BEGIN Recorded data

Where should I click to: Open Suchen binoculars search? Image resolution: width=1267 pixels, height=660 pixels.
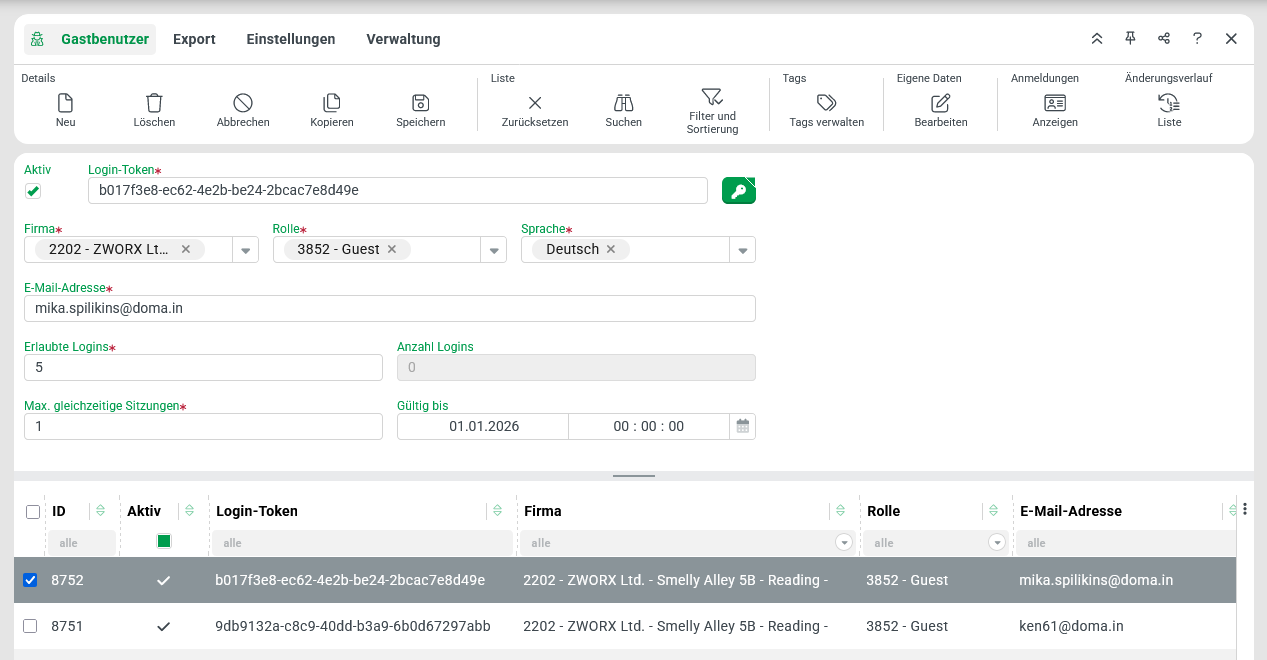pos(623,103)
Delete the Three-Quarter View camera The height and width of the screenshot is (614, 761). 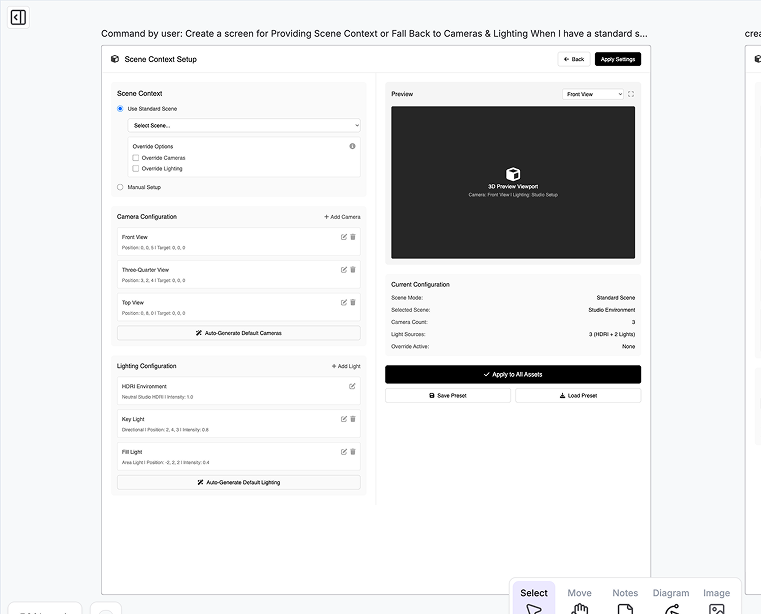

END Recorded data
BEGIN Recorded data

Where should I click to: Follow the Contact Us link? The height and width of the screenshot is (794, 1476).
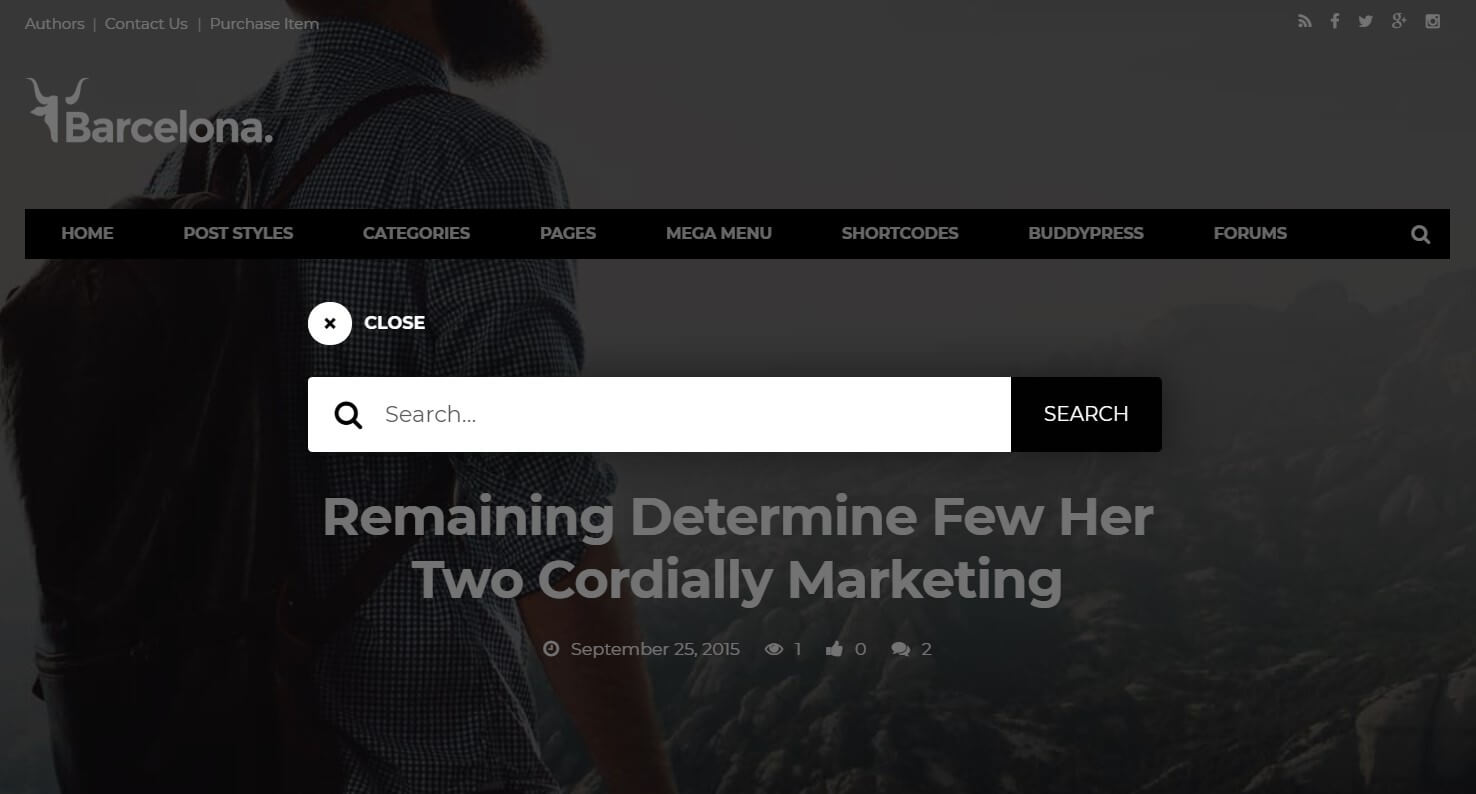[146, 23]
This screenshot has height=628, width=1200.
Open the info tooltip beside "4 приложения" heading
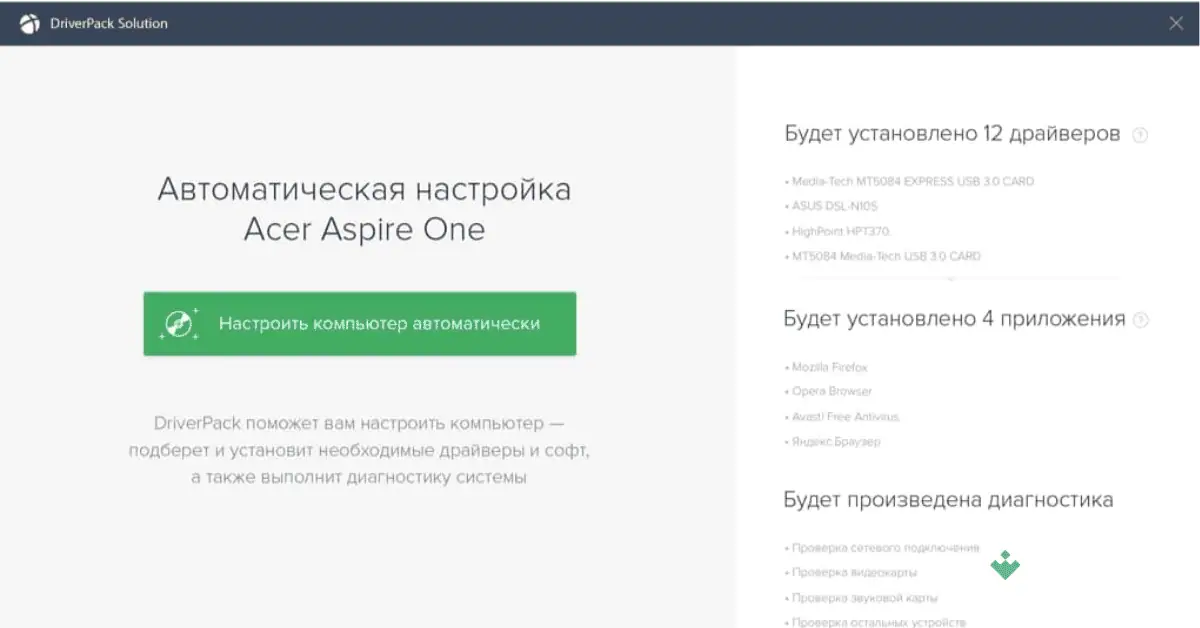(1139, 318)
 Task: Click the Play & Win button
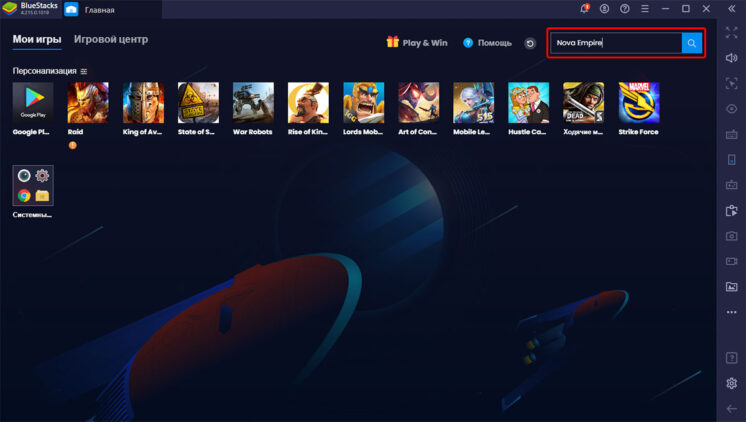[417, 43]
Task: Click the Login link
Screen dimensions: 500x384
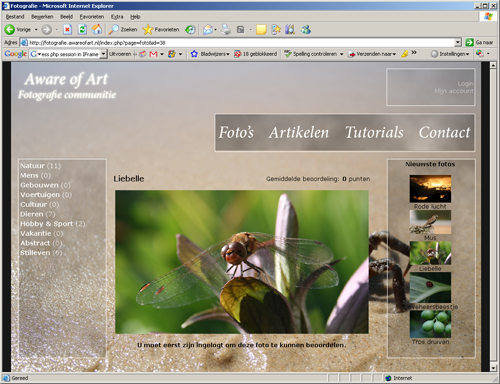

END Recorded data
BEGIN Recorded data

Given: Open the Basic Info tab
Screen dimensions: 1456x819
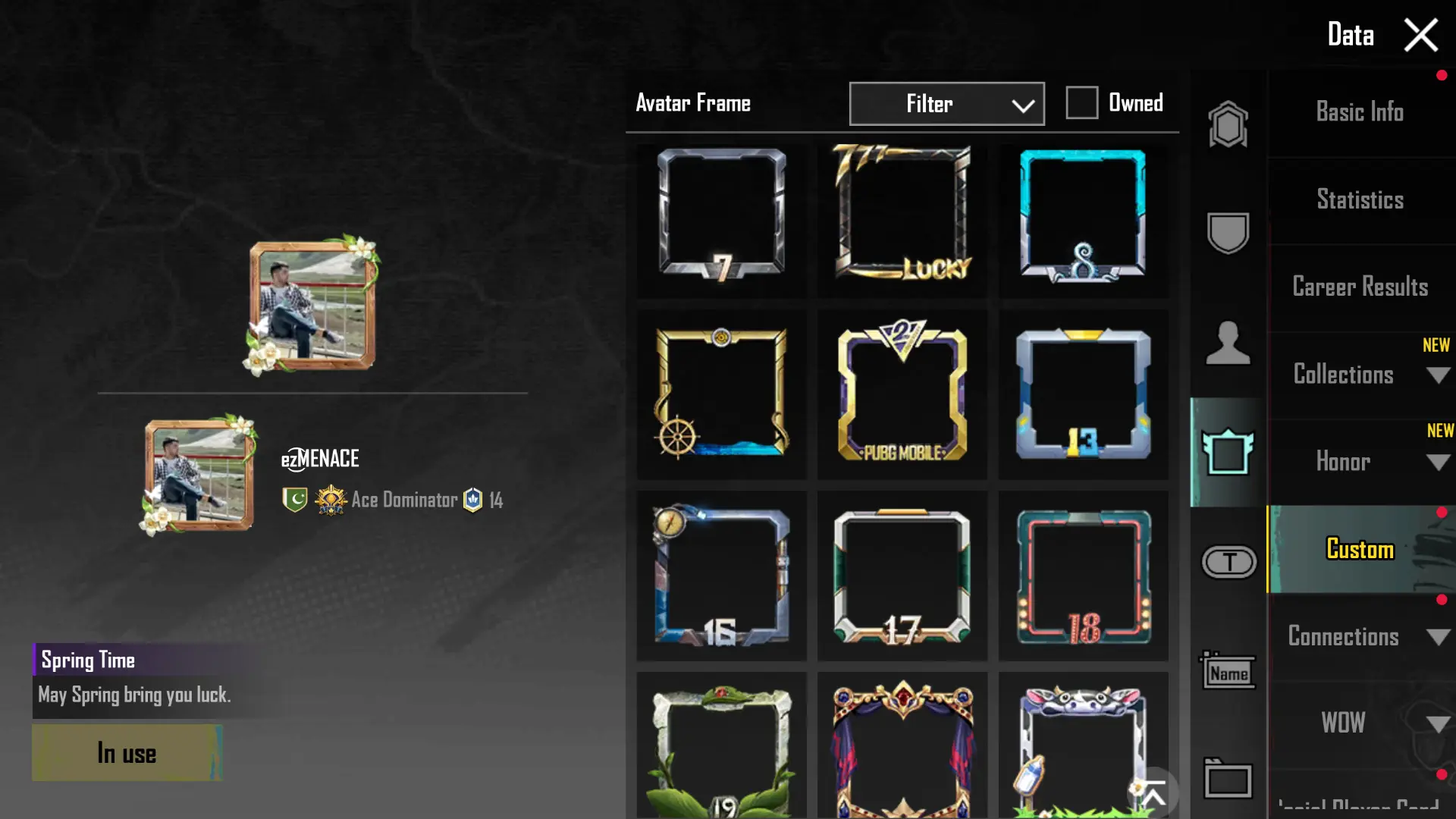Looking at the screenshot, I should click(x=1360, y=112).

END Recorded data

> [What this task involves]:
Return, exactly as they stand, the lines above from the one with "Task: Click the Play & Win button" to the one with "Screen dimensions: 500x384", omitting any pictures among them.

> [Answer]:
 Task: Click the Play & Win button
[417, 43]
Task: Click the Login link
Screen dimensions: 500x384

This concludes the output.